In Sufism there is a concept that allows us to see this loss of ego in a favorable light. The Arabic fana is a verb that means to disappear, vanish or perish, pass away. It refers to "the passing away of the individual self in Universal Being" (Nicholson, 1921: 17). "The transient, evanescent side of a man must pass away in order that something or someone lasting may reign supreme in him" (Rice, 76). Fana is a state of ecstatic contemplation of divine beauty (Nicholson, 1963: 18). Rumi describes it often; for example, from the fifth book of his great poem, the Mathnawi:
One morning a beloved said to her lover to test him, "Oh so-and-so, I wonder, do you love me more, or yourself? Tell the truth, oh man of sorrows!"
He replied, "I have been so annihilated within thee that I am full of thee from head to foot.
Nothing is left of my own existence but the name. In my existence, oh sweet one, there is naught but thee.
I have been annihilated like vinegar in an ocean of honey." (Chittick, 180)

Records supplied →
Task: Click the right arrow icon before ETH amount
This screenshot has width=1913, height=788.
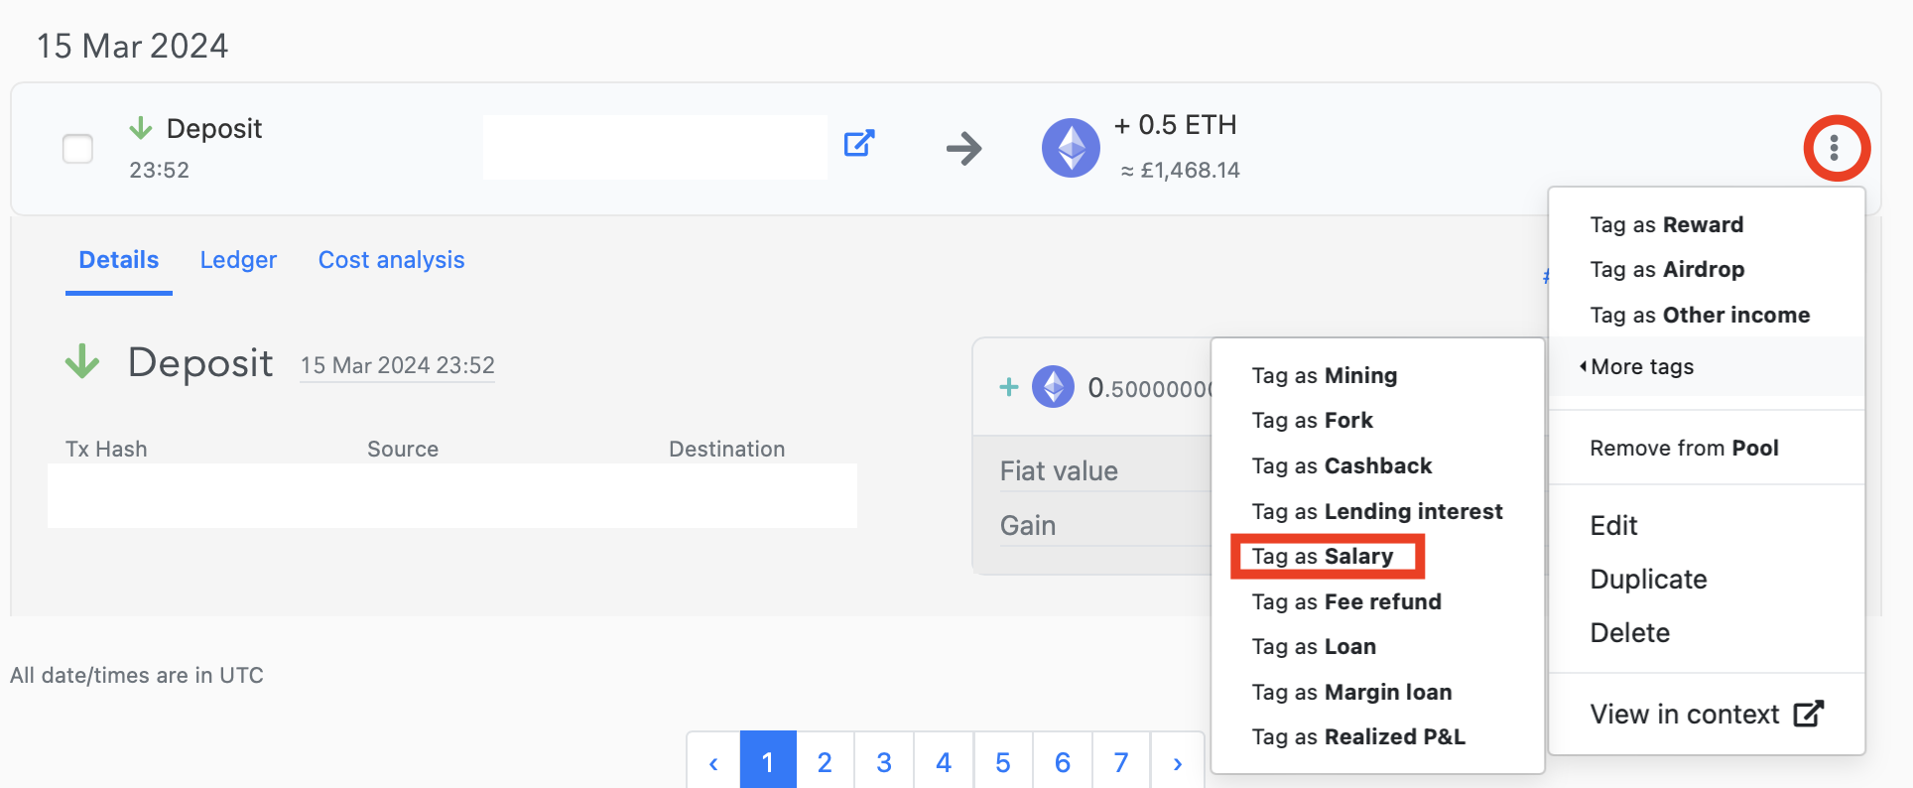Action: 962,149
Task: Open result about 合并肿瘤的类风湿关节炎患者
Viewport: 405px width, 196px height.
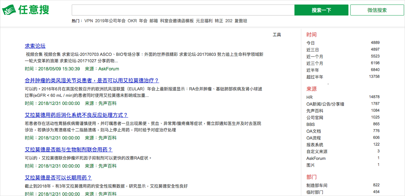Action: click(x=92, y=80)
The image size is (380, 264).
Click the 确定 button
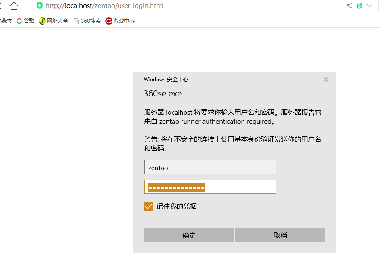pyautogui.click(x=189, y=235)
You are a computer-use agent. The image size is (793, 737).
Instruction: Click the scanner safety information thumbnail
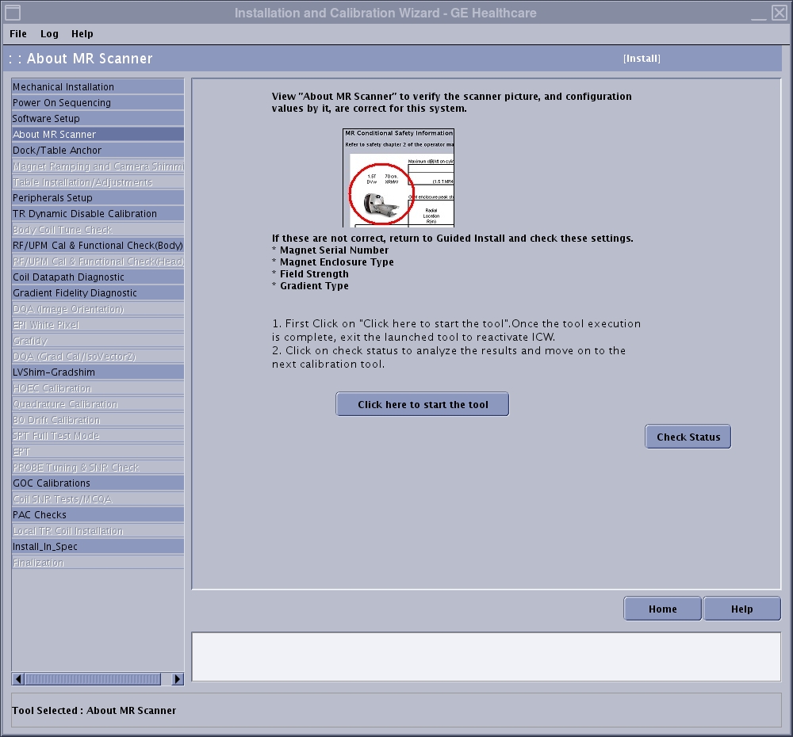coord(398,178)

Directions → Please reproduce the passage above on fana in Sufism, starting with "In Sufism there" and going on through "head to foot.".

The answer →
In Sufism there is a concept that allows us to see this loss of ego in a favorable light. The Arabic fana is a verb that means to disappear, vanish or perish, pass away. It refers to "the passing away of the individual self in Universal Being" (Nicholson, 1921: 17). "The transient, evanescent side of a man must pass away in order that something or someone lasting may reign supreme in him" (Rice, 76). Fana is a state of ecstatic contemplation of divine beauty (Nicholson, 1963: 18). Rumi describes it often; for example, from the fifth book of his great poem, the Mathnawi:
One morning a beloved said to her lover to test him, "Oh so-and-so, I wonder, do you love me more, or yourself? Tell the truth, oh man of sorrows!"
He replied, "I have been so annihilated within thee that I am full of thee from head to foot.